A quantia de R$ 400 é insuficiente, de acordo com os moradores, para cobrir pelo menos a metade do aluguel, mesmo em comunidades ou bairros afastados.

"Eu pago R$ 1.070 de aluguel [no Jardim Ângela], às vezes atraso uma conta de água ou luz, porque infelizmente é muito pouco", afirma Aline de Oliveira, 39.

"Estou há dez anos nessa situação já. Perdi uma casa com piso e cerâmica [em decorrência do rompimento de uma adutora], e a palavra para definir isso é 'esquecida'", lamenta.

Um relatório do TCM (Tribunal de Contas do Município), concluído em novembro de 2022, apontou que, das cerca de 21 mil pessoas que receberam o auxílio aluguel na cidade de São Paulo ao longo do ano anterior, apenas 1.587 conseguiram uma moradia definitiva por meio de programas municipais ou estaduais.

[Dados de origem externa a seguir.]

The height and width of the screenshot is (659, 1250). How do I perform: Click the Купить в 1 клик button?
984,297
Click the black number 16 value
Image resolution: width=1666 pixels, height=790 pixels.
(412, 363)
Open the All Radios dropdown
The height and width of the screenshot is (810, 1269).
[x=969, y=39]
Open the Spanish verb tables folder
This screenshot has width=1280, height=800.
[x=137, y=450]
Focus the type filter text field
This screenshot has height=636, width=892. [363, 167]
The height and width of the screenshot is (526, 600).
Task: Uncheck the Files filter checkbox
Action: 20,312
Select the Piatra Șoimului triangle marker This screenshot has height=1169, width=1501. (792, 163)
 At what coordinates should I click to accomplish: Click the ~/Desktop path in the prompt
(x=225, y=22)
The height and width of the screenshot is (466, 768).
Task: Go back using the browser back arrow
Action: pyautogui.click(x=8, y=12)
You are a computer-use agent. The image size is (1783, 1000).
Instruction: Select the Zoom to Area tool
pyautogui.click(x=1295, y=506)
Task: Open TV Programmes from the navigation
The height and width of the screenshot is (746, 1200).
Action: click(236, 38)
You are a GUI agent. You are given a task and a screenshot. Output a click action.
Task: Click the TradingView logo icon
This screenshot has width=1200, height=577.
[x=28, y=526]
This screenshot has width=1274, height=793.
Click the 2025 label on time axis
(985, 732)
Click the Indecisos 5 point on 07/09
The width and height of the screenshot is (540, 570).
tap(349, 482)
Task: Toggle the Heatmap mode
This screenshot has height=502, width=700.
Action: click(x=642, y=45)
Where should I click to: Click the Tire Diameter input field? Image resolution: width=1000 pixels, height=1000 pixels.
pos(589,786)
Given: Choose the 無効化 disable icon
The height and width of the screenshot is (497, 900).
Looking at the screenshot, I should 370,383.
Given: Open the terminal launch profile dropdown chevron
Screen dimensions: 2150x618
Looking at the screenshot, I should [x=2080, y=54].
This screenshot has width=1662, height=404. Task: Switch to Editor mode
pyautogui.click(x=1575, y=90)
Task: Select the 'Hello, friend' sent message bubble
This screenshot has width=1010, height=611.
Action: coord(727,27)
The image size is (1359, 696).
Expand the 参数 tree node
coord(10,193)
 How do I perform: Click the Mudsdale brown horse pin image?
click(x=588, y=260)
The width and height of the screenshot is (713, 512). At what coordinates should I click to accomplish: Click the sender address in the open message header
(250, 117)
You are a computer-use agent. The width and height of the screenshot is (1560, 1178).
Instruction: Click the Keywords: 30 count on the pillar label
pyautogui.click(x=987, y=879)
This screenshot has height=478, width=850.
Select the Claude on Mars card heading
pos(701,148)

Os atendimentos ocorreram, em média, 8 anos, 4 meses e 1 dia após a data do primeiro pagamento do benefício.

Vieira estima que, com o valor total, seria possível construir quase 500 casas populares. São Paulo tem um déficit habitacional estimado em 360 mil domicílios.

Segundo ele, o prefeito Ricardo Nunes (MDB) estipulou uma meta de entregar 49 mil casas até o final de sua gestão. Entre unidades prontas e casas já encaminhadas (cujo contrato foi assinado ou obras estão em andamento), a meta é de 120 mil unidades, disse o secretário.

"A intenção da administração [Ricardo Nunes] é a de produzir unidades habitacionais. Devemos entregar somente neste ano, 19.523, que vão contemplar as quase 21 mil que ganham o auxílio", afirmou Vieira.

Em nota, a Sehab ressalta que ampliou a produção de moradias para atender as famílias que estão no auxílio-aluguel e que até o final da gestão Nunes deverá entregar mais de 100 mil residências.

"De 2021 até o momento, 9.742 unidades habitacionais já foram entregues à população, 19.523 estão em construção, 33.105 foram contratadas e outras 54 mil novas moradias estão em processo de contratação", escreveu a pasta.